I saw a few really nice holothele incei and Norte De Santander at my local petshop and decided I may try to keep one of them. The only issue is there is very little information out there on them other than incei is communal.  Does anyone have any basic care info for this genus?  

Any help at all will be appreciated!


----------



## arrowhd (Apr 11, 2009)

Here you go.
http://venomlist.com/forums/index.php?showtopic=19491


----------



## Onagro (Apr 11, 2009)

arrowhd said:


> Here you go.
> http://venomlist.com/forums/index.php?showtopic=19491


Wow, thanks!  That is a great care sheet.  Does this info apply to "Norte De Santander" as well?

Reactions: Like 1


----------



## Bill S (Apr 11, 2009)

I've got _Holothele incei_ as well as _Holothele sp_ "Tachira", which is most likely another population of the same species as _Holothele sp_ "Norte de Santander".   _H._ "Tachira" and _H. incei_ are different, although the basic care will be similar.  _H._ "Tachira" does not web anywhere near as much as _H. incei_.  They remain visible a lot more (at least the small ones do - that might change as they reach adulthood).  My _H. incei_ dig burrows and make web tubes and rarely come into view.  Also, _H. incei_ can often be kept in groups in a single terrarium.  I don't know if the same is true of _H._ "Tachira" - but when I produce a pair of adults, I'll probably try raising a clutch of them together and see what happens.


----------



## Jones0911 (Aug 30, 2013)

Bill S said:


> I've got _Holothele incei_ as well as _Holothele sp_ "Tachira", which is most likely another population of the same species as _Holothele sp_ "Norte de Santander".   _H._ "Tachira" and _H. incei_ are different, although the basic care will be similar.  _H._ "Tachira" does not web anywhere near as much as _H. incei_.  They remain visible a lot more (at least the small ones do - that might change as they reach adulthood).  My _H. incei_ dig burrows and make web tubes and rarely come into view.  Also, _H. incei_ can often be kept in groups in a single terrarium.  I don't know if the same is true of _H._ "Tachira" - but when I produce a pair of adults, I'll probably try raising a clutch of them together and see what happens.
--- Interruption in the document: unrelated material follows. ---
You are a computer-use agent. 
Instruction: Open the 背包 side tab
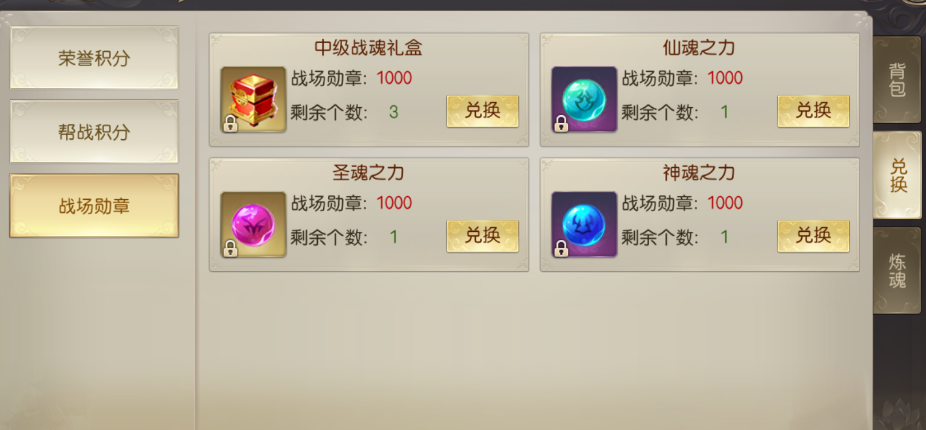(897, 80)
I've read about Holothele incei   being a communal genus,  does this mean I can house three different species from  genus? 

I'm thinking about doing one of each species in a communal set up.

or are there specific rules to housing H.I.? 

Do I need to have twice the amount of food in there/are they voracious eaters or just regular eaters? 

Are Holothele incei in general life time communal Ts or until they reach  sexual maturity?

Is it a gaurentee (sp) that this genus won't kill each other befo re reaching sexual maturity as long as food is in abundance? 

What's the temperment on these?
Speed?
Growth speed?

Also one of these will be 1/4" inch the other two will be 1/2" does size matter?

---------- Post added 08-30-2013 at 10:18 AM ----------




arrowhd said:


> Here you go.
> http://venomlist.com/forums/index.php?showtopic=19491


.  

Ok this care sheet helped a lot but it didn't tell me about housing different species of the same genus


----------



## MrCrackerpants (Aug 30, 2013)

Super cool spider. I have a community of holothele incei.


----------